#### What to do:
Would you retype the lines from the one that holds "Verstanden [button] (739, 1514)" to the final line of the entries below, both ends included and exactly as written, but without pictures?

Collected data
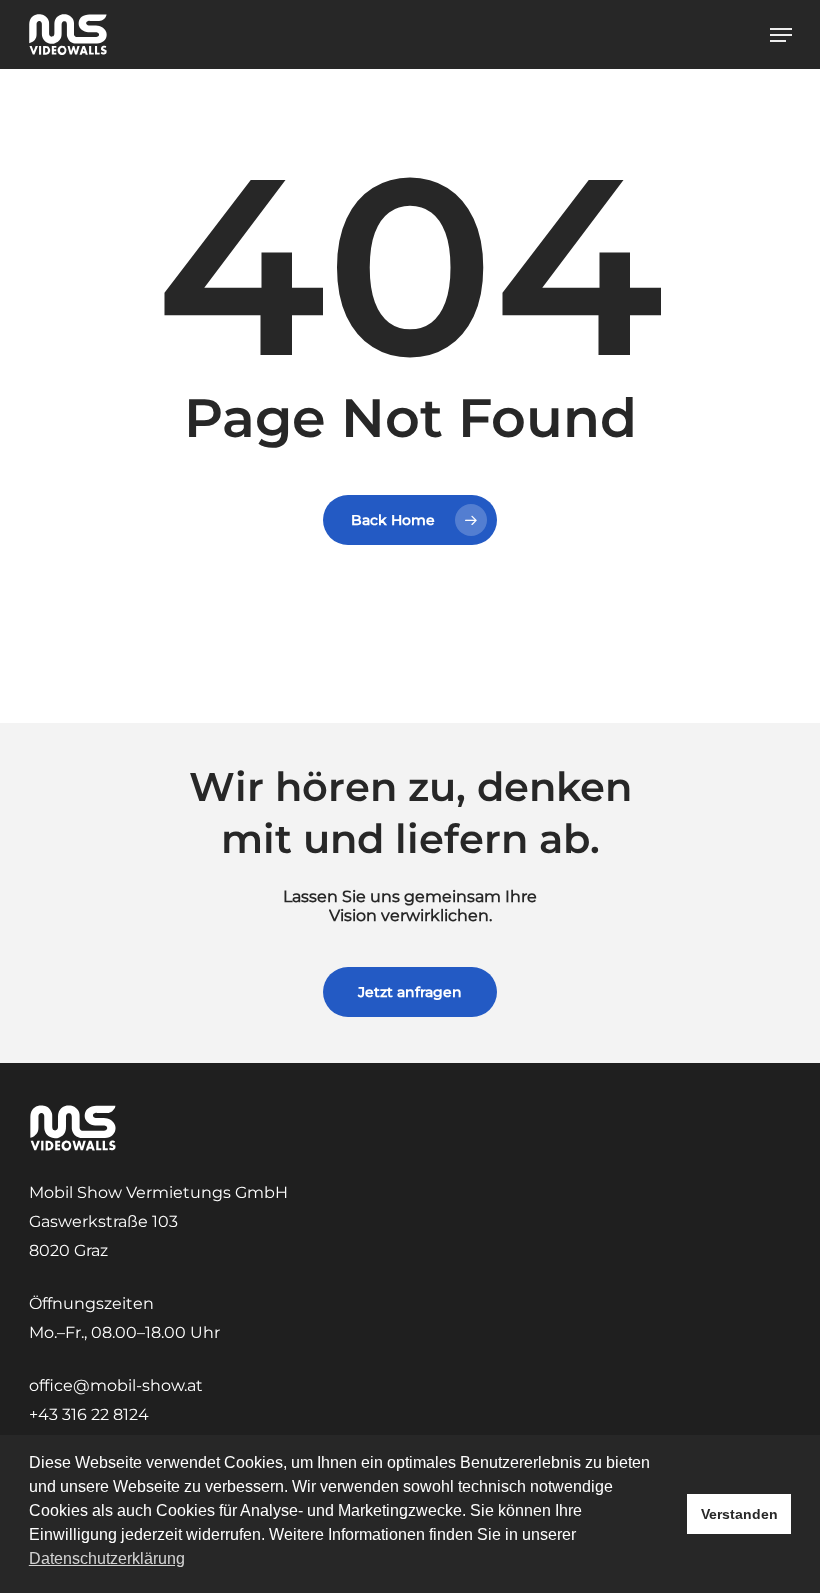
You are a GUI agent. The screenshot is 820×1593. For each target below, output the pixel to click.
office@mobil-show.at (116, 1385)
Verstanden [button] (739, 1514)
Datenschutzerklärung (107, 1558)
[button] (781, 35)
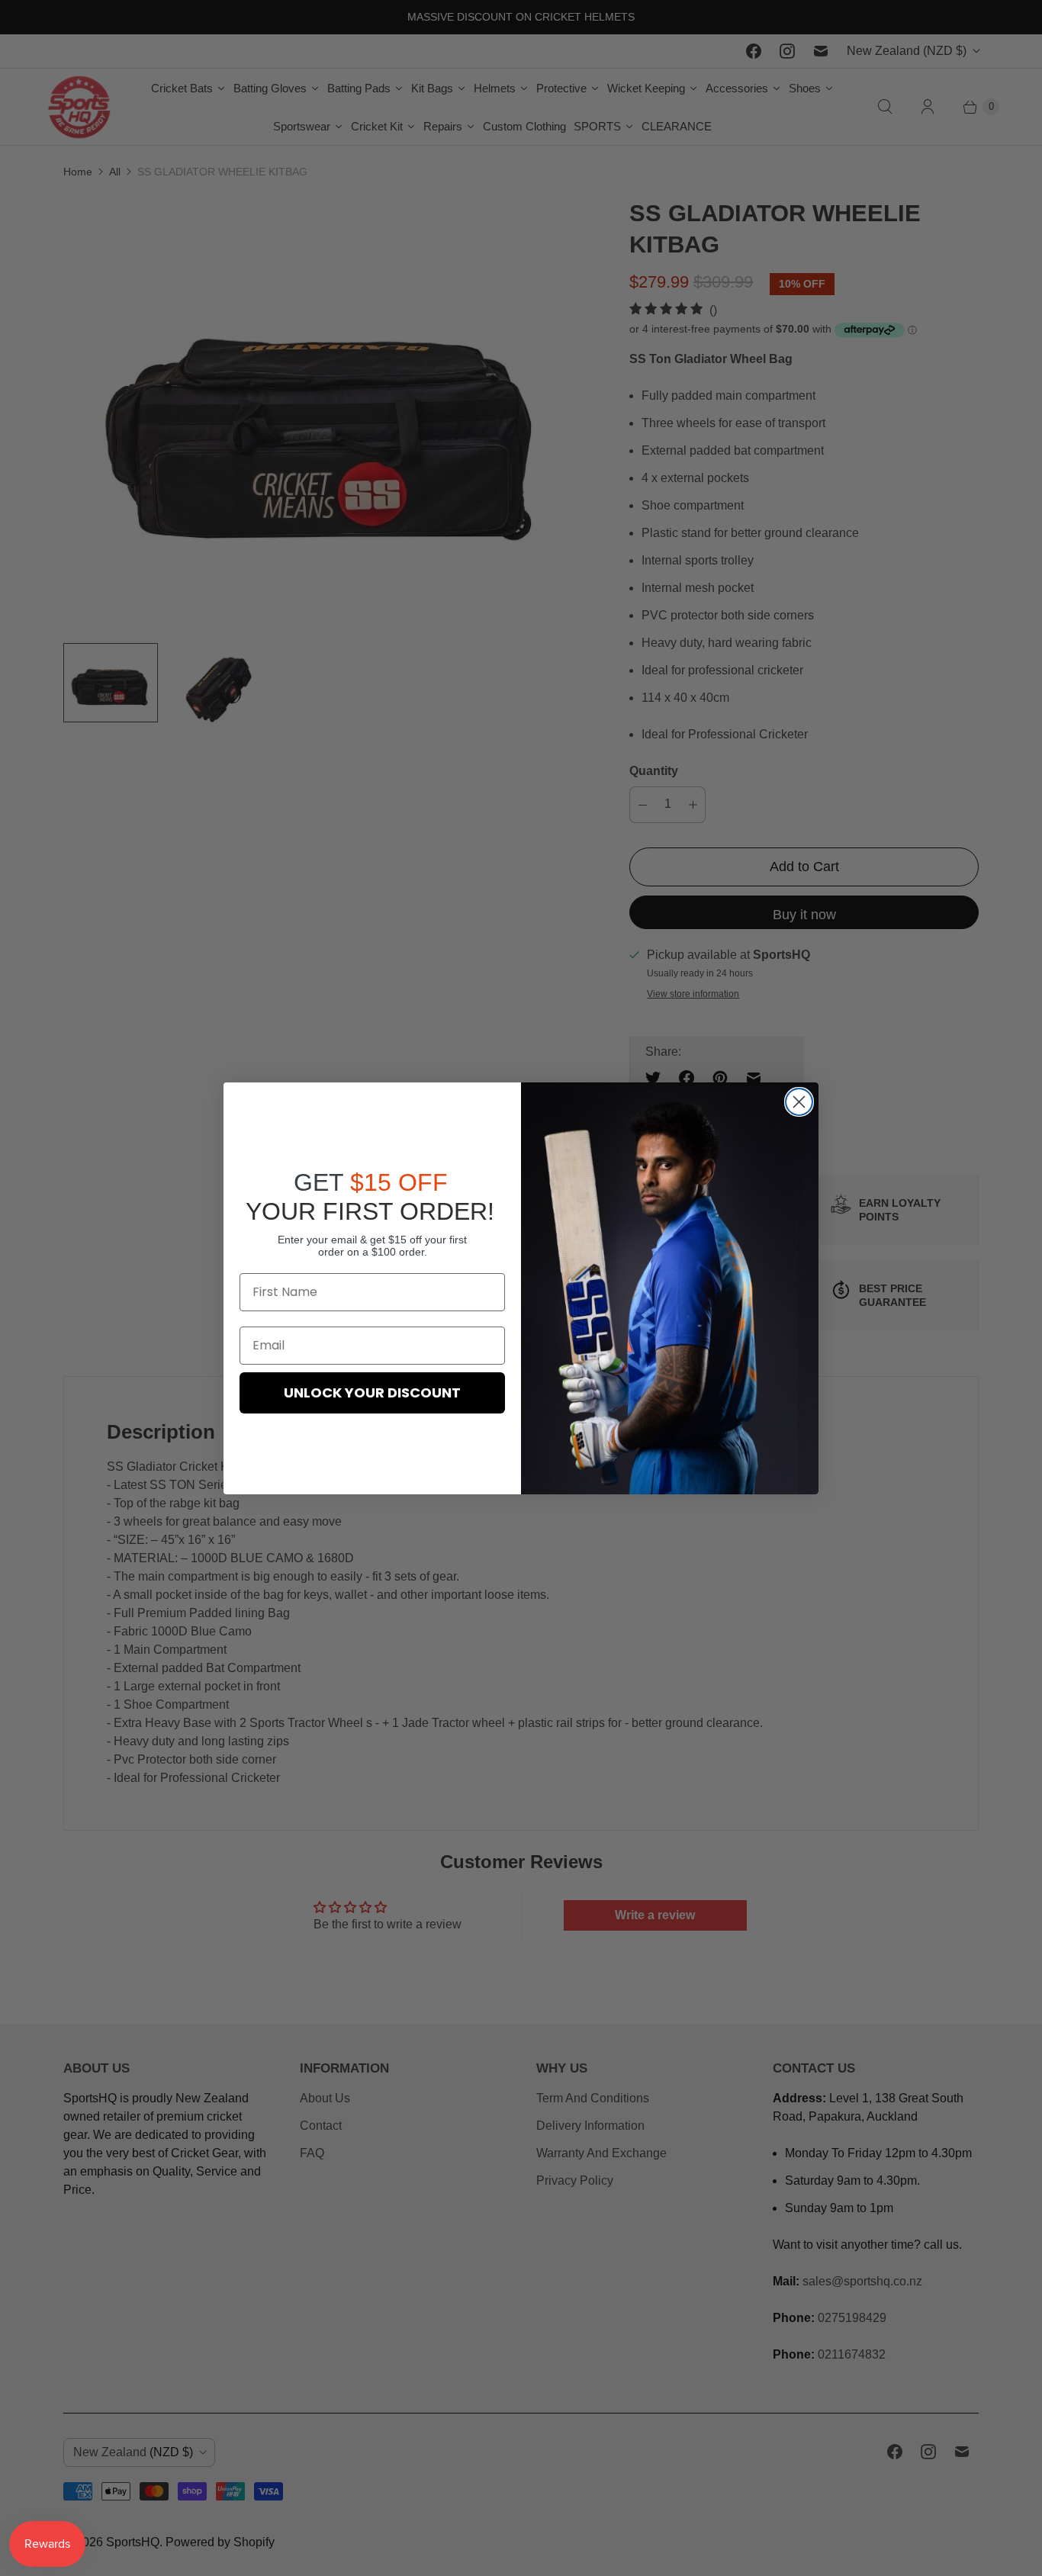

#### Exercise response:
Verstanden [button] (739, 1514)
Datenschutzerklärung (107, 1558)
[button] (781, 35)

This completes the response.